The spatial autocorrelation analysis of the horizontal distribution of Chl. a (Fig. 9) showed a Chl. a patchiness of ~65 m (N = 27), a value close to 70 m, which is the smallest patch size reported by Robineau and others (1997) for Saroma-ko Lagoon, and also in the same range of 20–90 m as reported by Gosselin and others (1986) for Arctic sea ice in Hudson Bay. Patch sizes of ice thickness, snow depth and freeboard were also estimated from the global significant correlograms and were 75 m, 90 m and 100 m, respectively (Fig. 9).

Fig. 9. Spatial analysis. Correlograms or plots of Moran's I versus the distance class of observed Chl. a, ice thickness, snow depth and freeboard (N = 27). Vertical dashed lines indicate patch sizes estimated for each variable were the first zeros of the global significance correlograms were observed, and the vertical solid lines show the truncated range (280 m) to consider in correlograms (2/3 of the maximum distance class, 419 m). Note that solid squares represent p < 0.005 and solid circles represent 0.005 < p < 0.05.

Our suggested Saroma-ko-specific empirical relationship can doubtless be improved. More paired measurements of bio-optical data are needed to improve our relationship, in particular with higher snow and ice thickness variation.
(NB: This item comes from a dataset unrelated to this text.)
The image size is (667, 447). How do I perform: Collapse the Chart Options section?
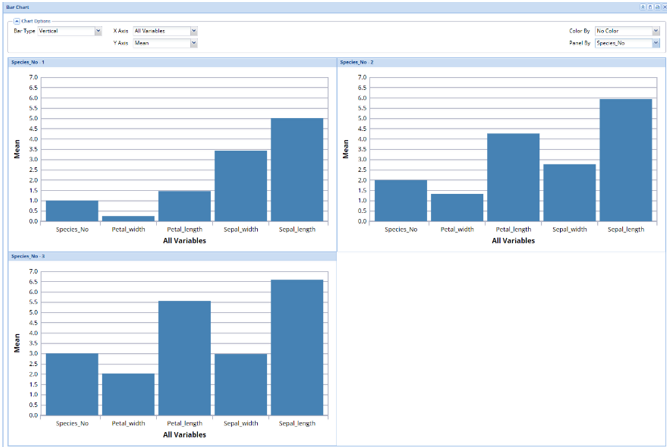(15, 20)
Long-term and spatially resolved observations will be crucial to improve our understanding of seasonal and interannual variability of sea-ice algal dynamics and their impacts on light transmission and pelagic biological processes in Saroma-ko Lagoon (Liu and others, 2018).
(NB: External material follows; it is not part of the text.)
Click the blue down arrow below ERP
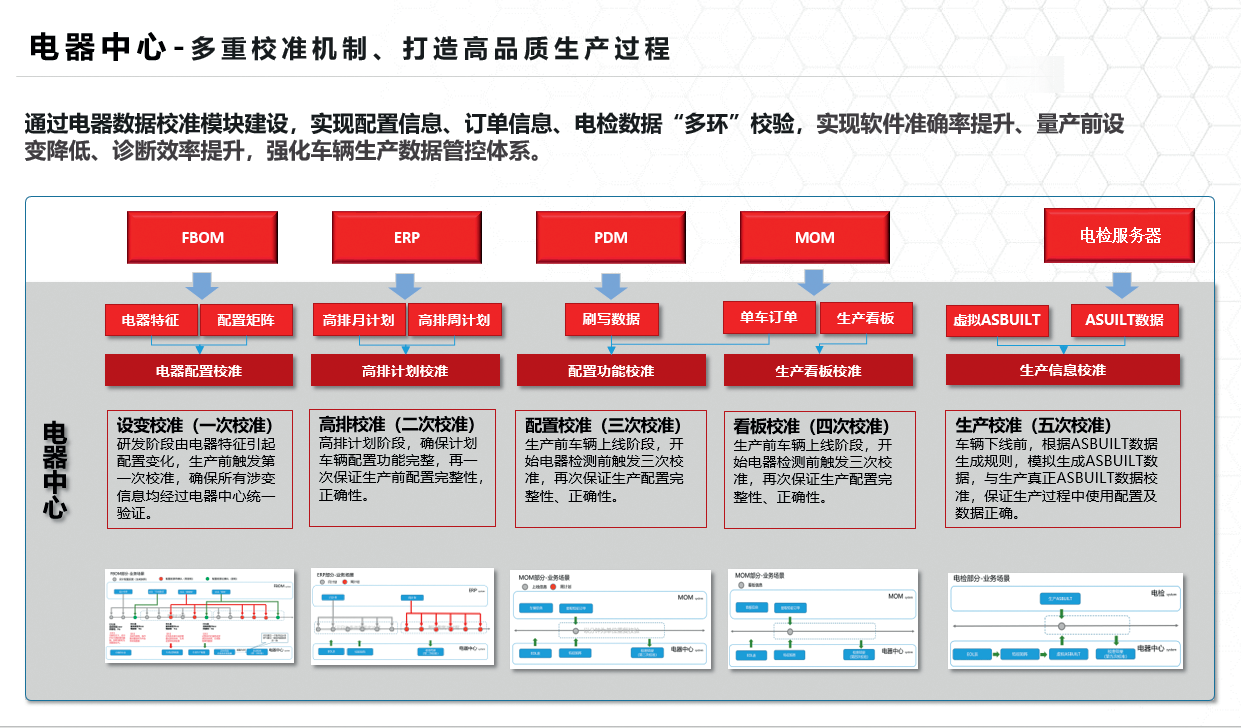Image resolution: width=1241 pixels, height=728 pixels. click(x=405, y=284)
Future studies with remotely operate vehicles (ROV) instrumented with CTDs and hyperspectral under-ice irradiance sensors could obtain more data to derive the patchiness of sea-ice algae, similar to the approaches of Meiners and others (2017) and Lange and others (2017). These ROV studies could also be used to upscale and increase the spatial resolution of ice algal biomass surveys in order to study the physical oceanic controls on sea-ice algal biomass along the salinity gradient (Legendre and others, 1991). For the determination of ice algal temporal dynamics, hyperspectral radiometers could be mounted onto buoys or moorings to study the phenology of sea-ice algae in Saroma-ko Lagoon (Liu and others, 2018), similar to studies previously conducted in the Arctic (Campbell and others, 2015; Hill and others, 2018).

Conclusions

In summary, our study provides a new NDI to Chl. a relationship to estimate sea-ice algal biomass from transmitted light measurements in Saroma-ko Lagoon, Japan. The observed relationship is comprised of wavelengths in the orange/red wavelength range which is likely attributed to the specific physical and biogeochemical (CDOM) properties of the lagoon's sea-ice cover. This empirical index was compared with two existing Arctic NDI indices and showed that the area-specific index was better suited to estimate ice algal biomass in the lagoon. Spatial analyses showed that the patch size of sea-ice Chl. a was 65 m, similar to estimates from previous studies. Our study also showed that the spatial distribution of Chl. a concentrations in the bottom 0.1 m of the sea-ice cores was significantly correlated with both brine-volume fraction and sea-ice thickness. Our new NDI relationship can be applied to noninvasively estimated land-fast ice algal biomass in Saroma-ko Lagoon, providing a cost-effective approach for monitoring ice algal biomass during the winter and spring transition. A similar approach and empirical relationship may be applied for other low-latitude sea-ice regions but will need validation.